The label frequently causes confusion as it gives no sense of whether the potential risk is big or miniscule.
Other “possibly carcinogenic” substances include aloe vera, diesel fuel and pickled Asian vegetables.
The BBC understands the International Agency for Research on Cancer (IARC) will make an announcement on 14 July.
What has aspartame in it?
Aspartame is 200 times sweeter than sugar, so it gives the taste without the calories.
You will find it on the ingredients list of many diet or sugar-free foods including diet drinks, chewing gums and some yoghurts. High profile drinks containing aspartame include Diet Coke, Coke Zero, Pepsi Max, and 7 Up Free, but the sweetener is in around 6,000 food products.
The sweetener has been used for decades and approved by food safety bodies, but there has been a swirl of controversy around the ingredient.
IARC, the cancer research arm of the World Health Organization, has been reviewing about 1,300 studies on aspartame and cancer.
The Reuters news agency says it has spoken to sources close to the process, and aspartame will be classified “possibly carcinogenic” – but what does the classification actually mean?
The BBC understands official announcements will be made by IARC and a separate expert committee on food additives – alongside a publication in the Lancet Oncology medical journal on 14 July.
IARC uses four possible classifications:
- Group 1 – Carcinogenic to humans
- Group 2A – Probably carcinogenic to humans
- Group 2B – Possibly carcinogenic to humans
- Group 3- Not classifiable
However, this is where it can get confusing.
“The IARC categorisation won’t tell us anything about the actual level of risk from aspartame, because that’s not what IARC categorisations mean,” says Kevin McConway, professor of statistics at the Open University.
IARC tells us how strong the evidence is, not how risky a substance is to your health.
The “possibly” category is used when there is “limited” evidence in people or data from animal experiments. It includes diesel, talc on the perineum, nickel, aloe vera, Asian pickled vegetables and a host of chemical substances.
“I emphasise though that the evidence that these things could cause cancer is not very strong or they would have been put in group 1 or 2A,” added Prof McConway.
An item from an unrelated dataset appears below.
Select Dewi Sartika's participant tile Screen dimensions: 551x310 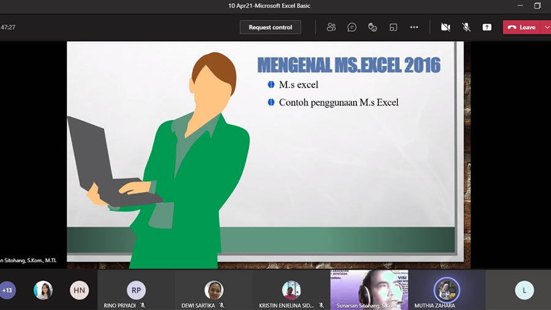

The IARC classifications have caused confusion in the past, and have been criticised for creating unnecessary alarm. When processed red meat was categorised as carcinogenic, it led to reports equating it to smoking.
But the risk of giving 100 people an extra 1.7oz (50g) of bacon – on top of any they already eat – every single day for the rest of their lives would lead to one case of bowel cancer.
We do not have the equivalent numbers for aspartame, however, the Joint World Health Organization and Food and Agriculture Organization’s Expert Committee on Food Additives is due to report in July.
Its stance since 1981 has been a daily intake of 40 milligrams, per kilogram of your body weight, per day was safe. That works out at between 12 and 36 cans of diet drinks (depending on the exact ingredients) a day for a 60 kg (nine-and-a-half stones) adult.
The International Council of Beverages Associations’ executive director Kate Loatman said public health authorities should be “deeply concerned” by the “leaked opinion”, and also warned it “could needlessly mislead consumers into consuming more sugar, rather than choosing safe no-and low-sugar options”.
Rick Mumford, the deputy chief scientific adviser to the UK’s Food Standards Agency, said the body would “closely study” the reports, but “our view is that the safety of this sweetener has been evaluated by various scientific committees and it is considered safe at current permitted use levels”.
A study in the early 2000s linked it to cancer in mouse and rat experiments, but the findings were criticised and other animal studies have not found a cancer risk.
Last year a study of 105,000 people compared people who consumed no sweeteners with those who consumed large amounts. High levels of sweeteners – including aspartame – were linked to a higher risk of cancer, but there are many differences in the health and lifestyles between the two groups.
Frances Hunt-Wood, from the International Sweeteners Association, said: “Aspartame is one of the most thoroughly researched ingredients in history, with over 90 food safety agencies across the globe declaring it is safe.”
There are some people who cannot safely consume aspartame. These are people with an inherited disease called phenylketonuria or PKU.
People with PKU are unable to metabolise a component of aspartame.